Return the lines from the line containing "職位空缺 (88, 2513)" onward. Each must match exactly, and the last line of the listing below must be included.
==================================================
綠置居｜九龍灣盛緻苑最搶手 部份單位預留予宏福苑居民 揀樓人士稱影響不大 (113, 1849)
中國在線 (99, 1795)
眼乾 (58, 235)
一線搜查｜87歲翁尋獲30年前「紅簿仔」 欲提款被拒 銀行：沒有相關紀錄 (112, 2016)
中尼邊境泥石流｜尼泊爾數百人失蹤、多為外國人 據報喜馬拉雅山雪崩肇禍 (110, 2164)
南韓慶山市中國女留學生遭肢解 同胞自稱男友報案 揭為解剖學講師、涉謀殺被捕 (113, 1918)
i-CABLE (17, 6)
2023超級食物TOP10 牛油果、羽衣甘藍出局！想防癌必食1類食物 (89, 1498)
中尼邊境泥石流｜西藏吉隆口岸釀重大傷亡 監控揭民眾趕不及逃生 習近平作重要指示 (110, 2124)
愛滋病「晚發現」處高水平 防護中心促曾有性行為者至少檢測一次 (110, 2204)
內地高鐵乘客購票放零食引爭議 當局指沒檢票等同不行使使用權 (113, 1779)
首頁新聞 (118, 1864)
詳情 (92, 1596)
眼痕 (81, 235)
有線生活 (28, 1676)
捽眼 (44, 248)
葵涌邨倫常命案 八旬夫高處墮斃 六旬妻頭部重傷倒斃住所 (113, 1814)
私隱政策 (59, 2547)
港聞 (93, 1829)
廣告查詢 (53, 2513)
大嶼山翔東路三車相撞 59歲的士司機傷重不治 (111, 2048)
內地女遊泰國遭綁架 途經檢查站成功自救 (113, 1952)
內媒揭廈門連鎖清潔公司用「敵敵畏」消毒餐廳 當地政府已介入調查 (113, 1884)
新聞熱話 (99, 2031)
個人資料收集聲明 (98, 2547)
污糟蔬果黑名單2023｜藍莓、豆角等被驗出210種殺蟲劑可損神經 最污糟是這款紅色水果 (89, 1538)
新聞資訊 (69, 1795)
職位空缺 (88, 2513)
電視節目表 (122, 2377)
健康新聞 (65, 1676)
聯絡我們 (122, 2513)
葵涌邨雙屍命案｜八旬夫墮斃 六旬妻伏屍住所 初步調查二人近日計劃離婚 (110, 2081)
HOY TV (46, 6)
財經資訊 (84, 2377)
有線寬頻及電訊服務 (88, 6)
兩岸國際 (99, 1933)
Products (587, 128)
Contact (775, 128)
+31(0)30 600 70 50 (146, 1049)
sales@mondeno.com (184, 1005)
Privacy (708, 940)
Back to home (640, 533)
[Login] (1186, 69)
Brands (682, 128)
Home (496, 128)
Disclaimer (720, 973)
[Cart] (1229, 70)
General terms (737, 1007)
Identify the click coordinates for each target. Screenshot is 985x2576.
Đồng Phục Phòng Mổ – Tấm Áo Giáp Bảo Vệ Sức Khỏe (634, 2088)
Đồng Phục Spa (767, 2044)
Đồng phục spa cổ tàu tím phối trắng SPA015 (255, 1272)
==================================================
> [Task response]
職位空缺 (88, 2513)
電視節目表 (122, 2377)
健康新聞 (65, 1676)
聯絡我們 (122, 2513)
葵涌邨雙屍命案｜八旬夫墮斃 六旬妻伏屍住所 初步調查二人近日計劃離婚 (110, 2081)
HOY TV (46, 6)
財經資訊 (84, 2377)
有線寬頻及電訊服務 (88, 6)
兩岸國際 (99, 1933)
Products (587, 128)
Contact (775, 128)
+31(0)30 600 70 50 (146, 1049)
sales@mondeno.com (184, 1005)
Privacy (708, 940)
Back to home (640, 533)
[Login] (1186, 69)
Brands (682, 128)
Home (496, 128)
Disclaimer (720, 973)
[Cart] (1229, 70)
General terms (737, 1007)
Identify the click coordinates for each target. Screenshot is 985x2576.
Đồng Phục Phòng Mổ – Tấm Áo Giáp Bảo Vệ Sức Khỏe (634, 2088)
Đồng Phục Spa (767, 2044)
Đồng phục spa cổ tàu tím phối trắng SPA015 (255, 1272)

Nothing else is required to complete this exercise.